Source material START
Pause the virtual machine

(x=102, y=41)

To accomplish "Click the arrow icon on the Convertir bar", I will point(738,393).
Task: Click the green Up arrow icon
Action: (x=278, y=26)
Source material END
Task goal: Output the material above, all of it, exactly.

Task response:
Pause the virtual machine

(x=102, y=41)

To accomplish "Click the arrow icon on the Convertir bar", I will point(738,393).
Task: Click the green Up arrow icon
Action: (x=278, y=26)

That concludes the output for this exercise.